# Stored records
****************

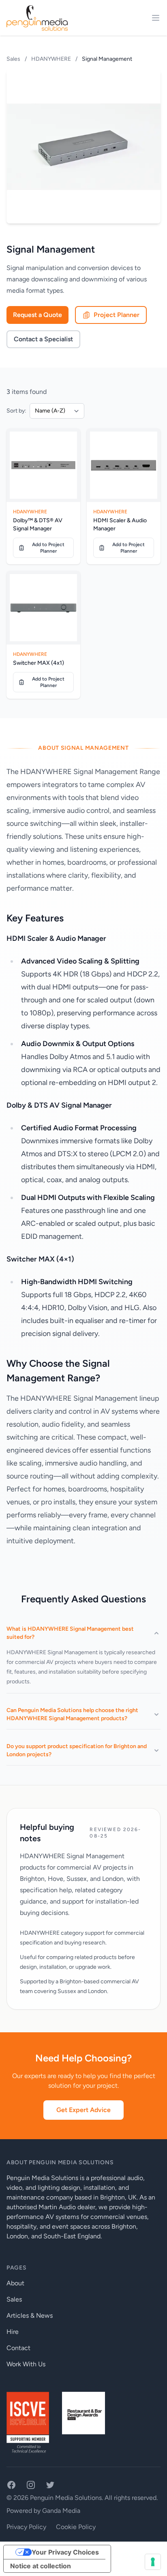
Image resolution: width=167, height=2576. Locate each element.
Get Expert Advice (83, 2110)
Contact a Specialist (43, 339)
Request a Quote (37, 315)
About (15, 2283)
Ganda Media (61, 2510)
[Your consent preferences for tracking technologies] (153, 2562)
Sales (13, 58)
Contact (18, 2348)
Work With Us (25, 2364)
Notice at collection (40, 2566)
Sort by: (16, 410)
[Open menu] (156, 18)
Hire (12, 2332)
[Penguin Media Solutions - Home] (37, 18)
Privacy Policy (26, 2527)
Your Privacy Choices (65, 2552)
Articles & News (29, 2315)
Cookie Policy (76, 2527)
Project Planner (116, 315)
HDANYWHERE (51, 58)
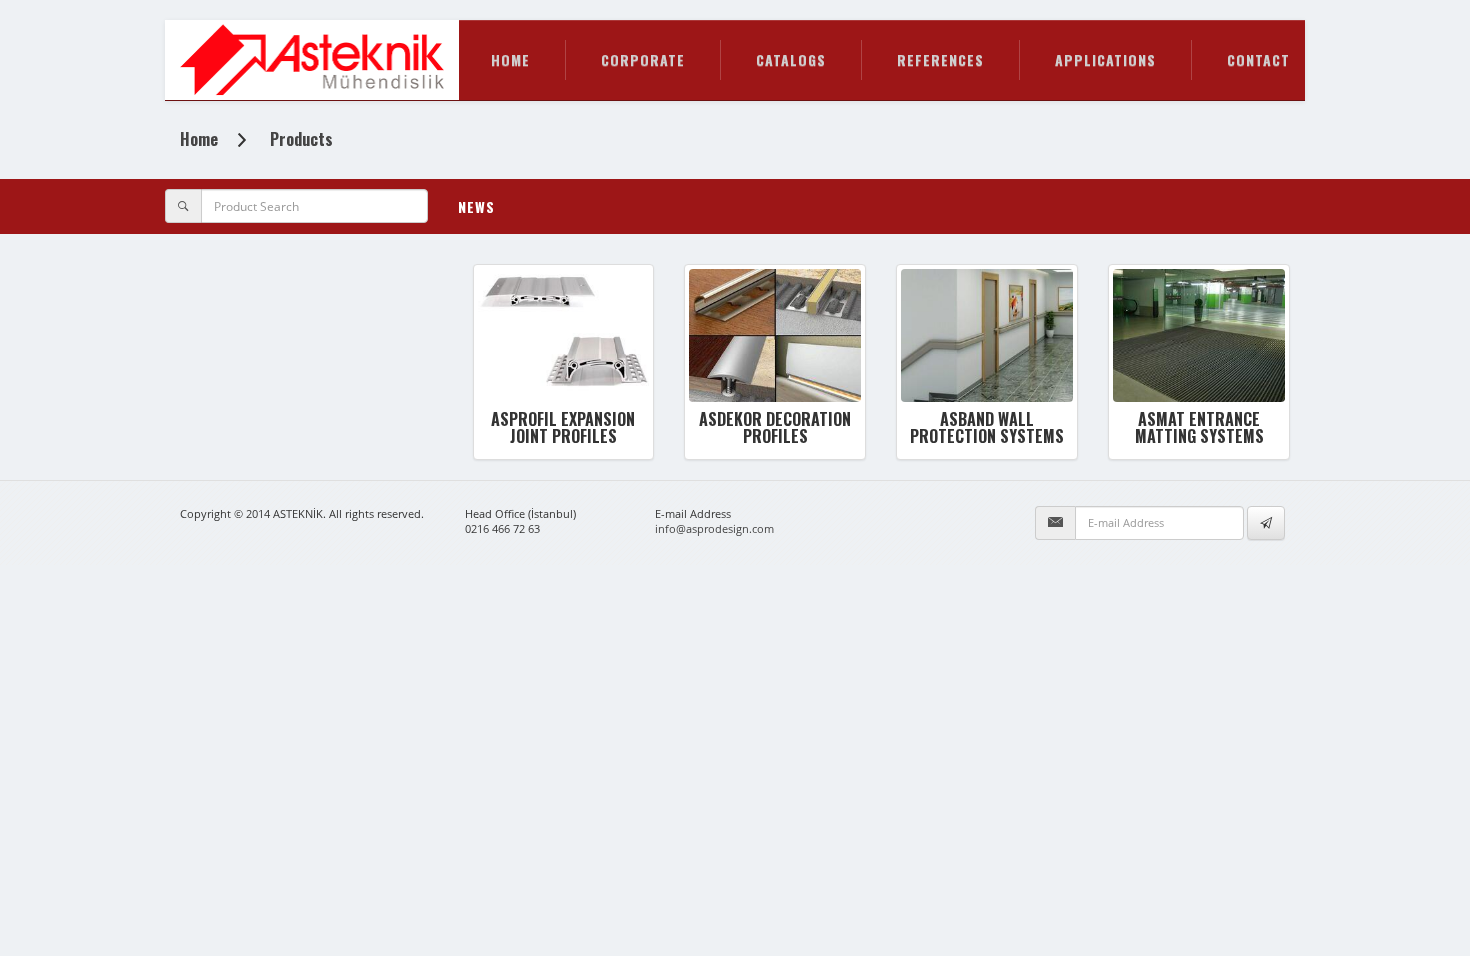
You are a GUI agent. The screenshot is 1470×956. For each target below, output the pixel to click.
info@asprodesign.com (714, 528)
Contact (1258, 59)
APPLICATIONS (1105, 59)
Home (510, 59)
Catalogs (791, 59)
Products (301, 139)
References (940, 59)
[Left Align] (1266, 523)
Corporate (643, 59)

****************

# To do
Please output exactly the lines of the data above, from its first line through the line with "Contact (1258, 59)", and nothing else; drop the pictures.

# Output for this exercise
Image resolution: width=167, height=2576. Locate each element.
Get Expert Advice (83, 2110)
Contact a Specialist (43, 339)
Request a Quote (37, 315)
About (15, 2283)
Ganda Media (61, 2510)
[Your consent preferences for tracking technologies] (153, 2562)
Sales (13, 58)
Contact (18, 2348)
Work With Us (25, 2364)
Notice at collection (40, 2566)
Sort by: (16, 410)
[Open menu] (156, 18)
Hire (12, 2332)
[Penguin Media Solutions - Home] (37, 18)
Privacy Policy (26, 2527)
Your Privacy Choices (65, 2552)
Articles & News (29, 2315)
Cookie Policy (76, 2527)
Project Planner (116, 315)
HDANYWHERE (51, 58)
You are a GUI agent. The screenshot is 1470×956. For each target below, output the pixel to click.
info@asprodesign.com (714, 528)
Contact (1258, 59)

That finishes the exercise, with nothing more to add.